The purpose of the research is to understand what exactly was going on and to understand how and why different people responded to these events at the time. It gives your paper some authenticity.

2. Argumentation
You’re writing an argumentative piece in the style of what we’ve read in class. Therefore, follow the guidelines of an Argumentative Essay:
1. Draw on controversial or debatable subject matter.
2. States the problem or issue, sometimes tracing its cause.
3. State the position that the paper will take (make a claim).
4. Offer supporting details that the position taken is the reasonable one to hold (evidence).
5. Anticipate objections to the position then acknowledge and refute them (counterclaim).

Consider the classical argument structure: Exordium, Narratio, Conformatio, Refutatio, and Peroratio.

3. Rhetoric
Demonstrate your understanding of the rhetorical techniques that we’ve studied in class! Show that you’re a master orator! Utilize some of these techniques in your writing! You may:
1. ask rhetorical questions
2. employ parallelism, anaphora, etc.
3. use restatement
4. utilize pathos, logos, and ethos
5. etc.

Other Guidelines:
1. Establish a character using methods recommended by Hector Elizondo; maintain that character throughout the piece.
2. Soundly employ rhetorical techniques for specific effect.
3. Incorporate primary and secondary sources unobtrusively into your work.
4. 600-700 words are appropriate.
5. Use MLA format and include a Works Cited page.
6. Appropriately appeal to pathos, logos, and ethos as called for by the task.
7. Follow the conventions of standard written English.
8. Submit to Turnitin.com on the due date.

Joy2Learn Artists /Videos that Support Project

Hector Elizondo, Cyrano de Bergerac, An Actor’s Tool

Art Forms that May Be Included

The project is a writing project, but it’s designed to move research-based writing into the realm of creative writing. The students will choose the voice, but must employ some of the rhetorical techniques they’ve studied in class.

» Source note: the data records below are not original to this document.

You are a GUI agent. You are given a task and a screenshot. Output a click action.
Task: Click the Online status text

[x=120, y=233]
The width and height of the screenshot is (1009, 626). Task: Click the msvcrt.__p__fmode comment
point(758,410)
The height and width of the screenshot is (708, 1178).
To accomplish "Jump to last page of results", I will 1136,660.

Connections to Students Passion Areas and Interests

It’s clear to me that students hate research; this is an attempt to allow students to take on a creative persona. Students might opt to create characters with whom they might share a background. Not every student in the classroom are descendents of British colonial subjects; how might others see the conflict?

Materials Needed

Access to laptops / devices
Research database
Google Docs (for peer revision)


During the writing process, students will work together for peer review exercises. Points in which students will share progress with groups include:
1. Early in the research process – share character concepts and sources
2. “Down Draft” – students will collaborate on their first drafts, focusing primarily on structure and voice.
3. “Up Draft” – upon completion of the up draft, students will revisit structure and voice, plus pay closer attention to technical skills such as use of rhetorical techniques and proper citation.
4. “Down Draft” – just before the final draft is due, students will have the opportunity to have a second (or third or fourth) “pair of eyes” to catch errors they may have missed.

Peer revision will occur over multiple days; it’s never a “one class” activity.

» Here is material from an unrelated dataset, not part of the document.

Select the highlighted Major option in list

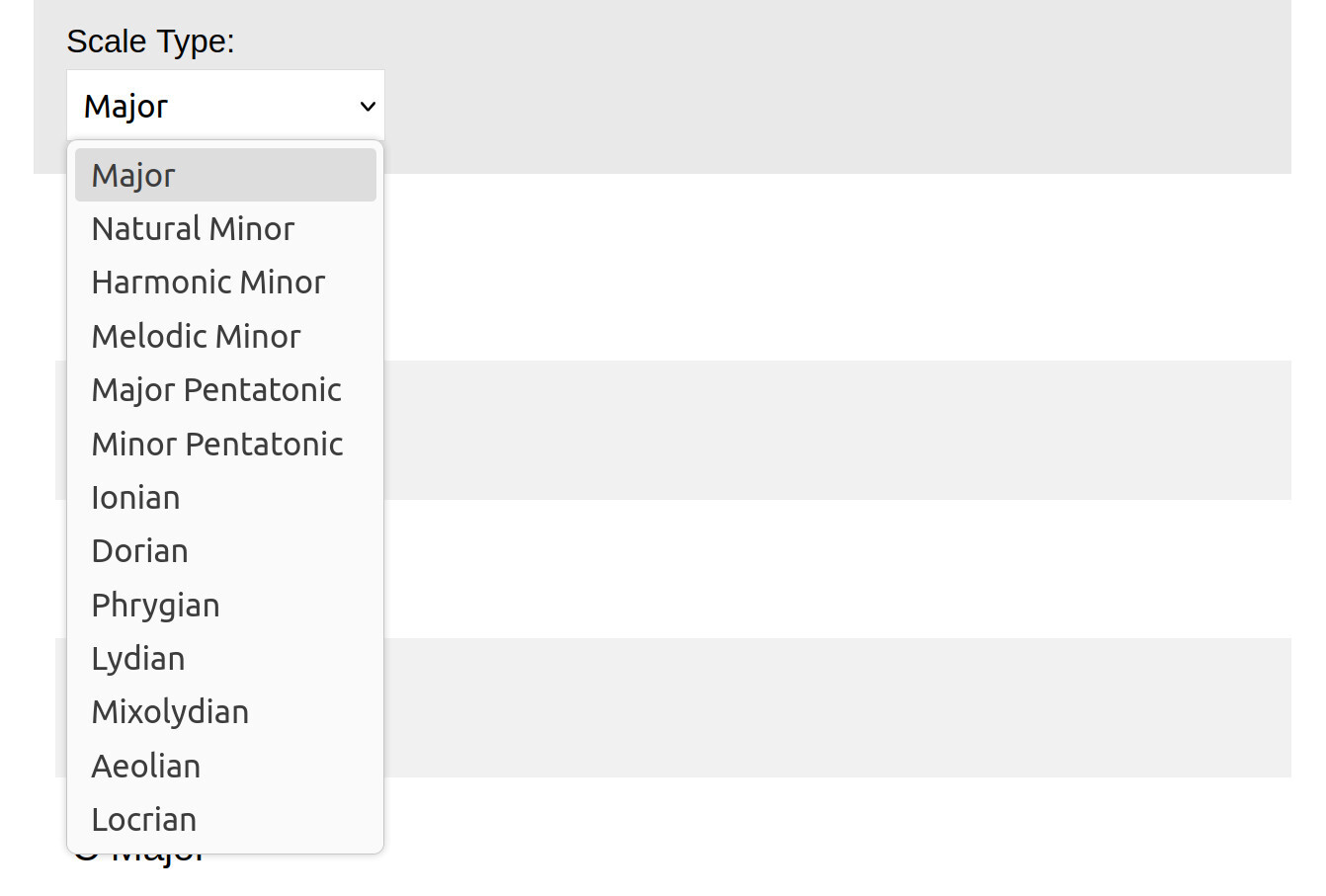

Click here to see the rubric; it evaluates Meaning / Organization / Language / Development / Conventions, or, as my district calls it, “MOLD-C.” This was a district mandated rubric format.

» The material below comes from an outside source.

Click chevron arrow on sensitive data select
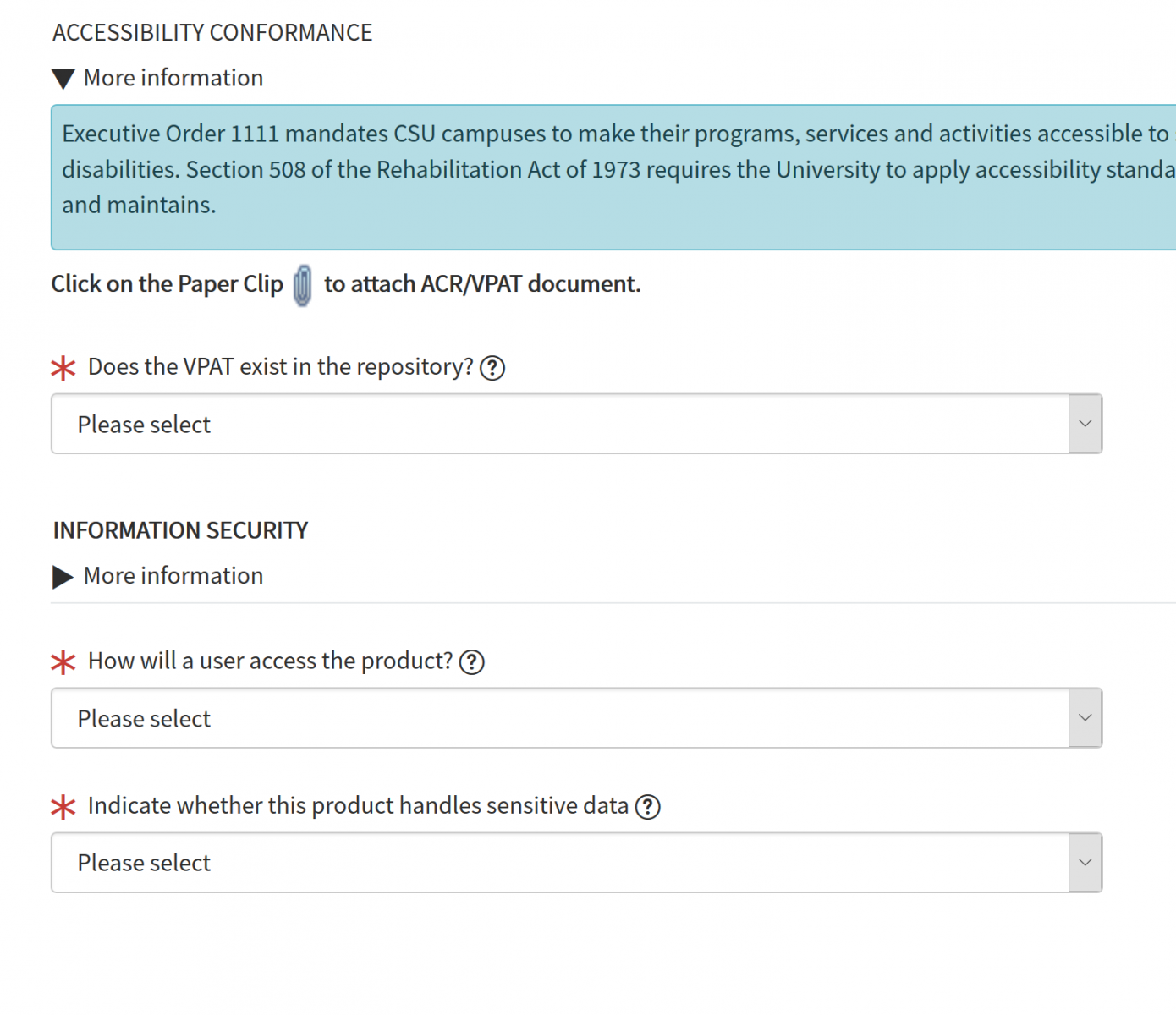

Week 1: Conduct initial research and establish a character. Share initial research with collaborative groups.
Week 2: Continue research; construct a “Down Draft.” Share draft with collaborative groups.
Week 3: Construct an “Up Draft;” collaborative groups engage in peer revision activities; deliver speeches to your groups “in character.”
Week 4: final conferencing, last chance for extra help; construct your “Dental Draft” and submit.

Other Notes

I would likely use the videos with Hector Elizondo as an in-class lesson on establishing a character and setting up the “rhetorical situation” (understanding audience, speaker, purpose, message, occasion, context, tone, etc.).
During the writing process, particularly during the peer revision process, students will be able to deliver their speeches to their groups “in character.”